In the coastal villages of Japan's Iwate Prefecture, the night of January 27, 1700 arrived without warning. No shaking. No rumbling. Just the sea, behaving strangely — pulling back and then returning as a wall of water. Houses flooded. Boats wrecked. In the village of Kuwagasaki, thirteen houses were destroyed. Officials wrote it all down carefully, noting the timing and the damage and the one detail that made no sense: there had been no earthquake.
In Japan, you learn from childhood that a big wave follows a big shake. Coastal communities read the ground the way sailors read the sky. If the sea withdraws suddenly, you run. But nobody had felt anything that night. The wave had no parent. Officials filed their reports and called it what it was: an orphan tsunami.
Then they filed it away, and the mystery sat untouched for nearly three hundred years.
What Was Actually Happening Under the Pacific
The Cascadia Subduction Zone is a 700-mile fault running parallel to the Pacific Northwest coastline, from northern California through Oregon and Washington and into British Columbia. It marks the boundary where the Juan de Fuca oceanic plate slides eastward and dives beneath the North American continental plate at roughly four centimetres per year. Because the two plates lock together rather than sliding smoothly, stress builds for centuries. Then it releases all at once.
At approximately 9 PM on January 26, 1700, that's what happened. The locked plates gave way along the full length of the fault. The Juan de Fuca plate lurched roughly twenty metres relative to North America. The rupture ran seven hundred miles. The entire Pacific Northwest coastline dropped between one and two metres almost instantaneously. Forests at the edge of tidal marshes suddenly found themselves below the waterline. The ocean flooded in.

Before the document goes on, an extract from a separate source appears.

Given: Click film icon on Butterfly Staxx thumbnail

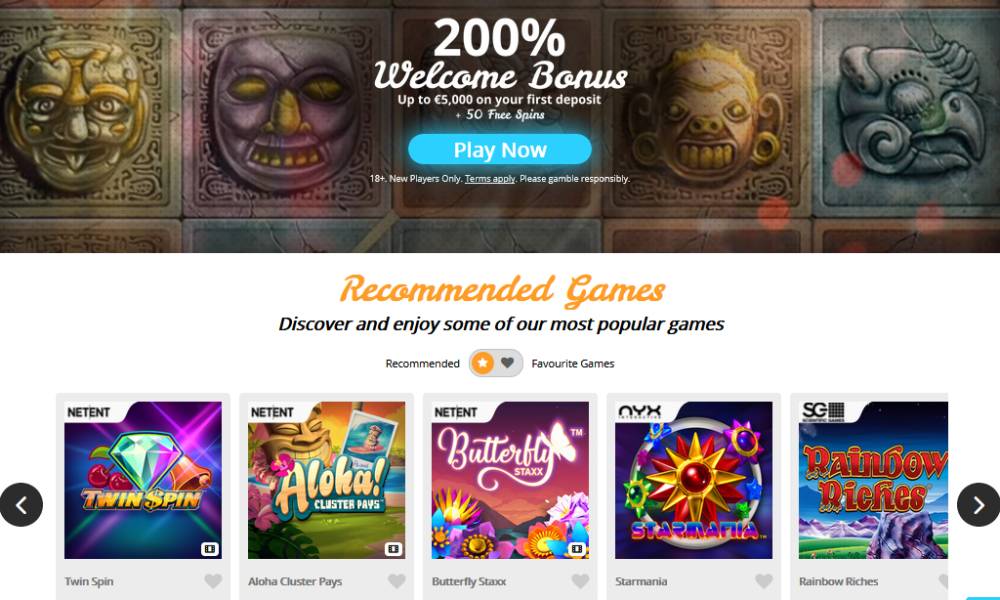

The trees died standing upright, preserved in the sediment that drowned them.
These are what scientists now call ghost forests. They're still there.
Reading the Ground
Brian Atwater, a USGS geologist, spent years in the 1980s and 1990s wading through coastal wetlands in Washington State. He was looking at the layers of earth exposed where rivers and tidal channels had cut through the banks. What he found, repeatedly, was a knife-edge transition: thriving salt marsh soil ending abruptly, buried beneath a layer of sand. Above the sand, dead forest. The pattern was identical at site after site along the Washington coast.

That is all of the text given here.